Many openly questioned the use of such an exercise. Others were confused if they were voting for adding the elements depicted to the Connector’s design, or simply indicating general preference. It’s the difference between saying, “I would like to add a bike lane to the Connector” and “I like bikes.”

Still others saw no connection between what was shown and what they understood to be possible in Lafayette.

“What was given to me as a choice just simply does not fit the neighborhood that I know,” Freetown resident Marcella Peron told The IND, refering to the various slides she saw in the exercise, particularly those of bridges over water. “I learned that they’re more full of shit than I thought.”

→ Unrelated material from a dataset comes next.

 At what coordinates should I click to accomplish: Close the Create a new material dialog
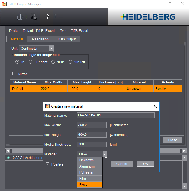[155, 106]
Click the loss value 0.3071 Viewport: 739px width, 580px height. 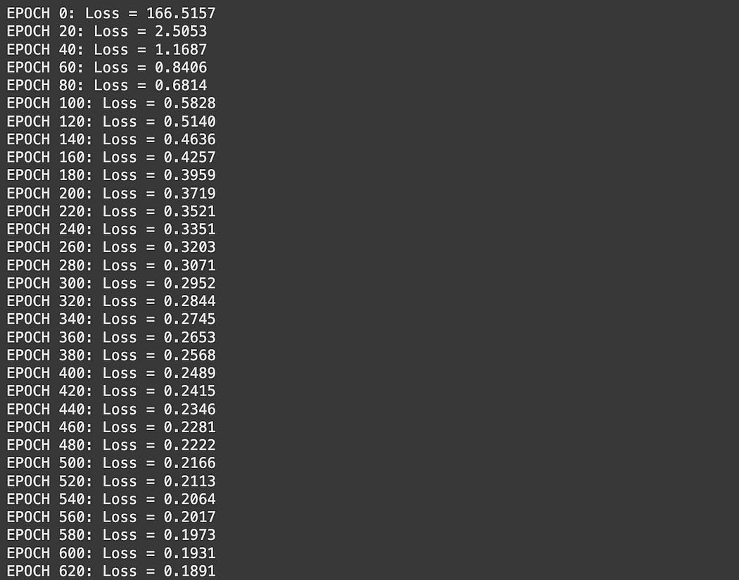[x=190, y=265]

Workshop attendees participate in a Pathway to Progress exercise while Stantec's Gary Heitman, left, looks on.
Photo by Robin May

A basic mistrust has dogged the Connector since the studies for the project’s Environmental Impact Statement began in the late 1980s. Following a Sierra Clubsponsored forum in December, which condensed that cloud into a punch in the nose, the Connector partners announced that five more months of outreach would be added to the $21 million, 18-month Context Sensitive Solutions schedule. Officials with DOTD have not confirmed if the schedule change has altered the scope or length of their consultants’ contracts, but it’s a good bet that more time will mean more money spent.

Some of what DOTD and its partners need to suss out, at least in terms of public messaging, is how to convey the range of flexibility in the Connector’s most fundamental design elements. At a Community Work Group meeting a few days after the workshop, John McNamara, vice president for DOTD consultant AECOM, left the possibility of removing or redesigning interchanges decidedly on the table. The priority of that future discussion was generated from feedback data collected at the workshop.

No doubt had Stantec’s Hetiman felt able to supply that answer to Conque at the earlier workshop, the exchange would have sent a different message to the councilman and the public around him.

McNamara spoke at length at the Community Work Group meeting of the need for the Connector to “stitch neighborhoods back together,” a laudable and culturally sensitive goal. But candor like that has yet to be on display in larger, more hostile public events. While the workshop proved valuable as an informational tool, attendees still walked away feeling stonewalled and faced with the Connector as an inevitability. Much of that was due to the rigidity of the workshop’s agenda.

With only 54 percent of attendees reportedly satisfied with the workshop according to DOTD’s data, the Connector team has a long way to go to convince the public of its good intentions. When people walk into a room expecting to get railroaded and see tracks, it’s hard to convince them a train isn’t coming.

DOTD will host more public workshops later in the year. In the meantime, meetings of the Community Work Group and the Technical Advisory Committee are open to public observation and take place roughly once a month. You can find a schedule of events by visiting lafayetteconnector.com.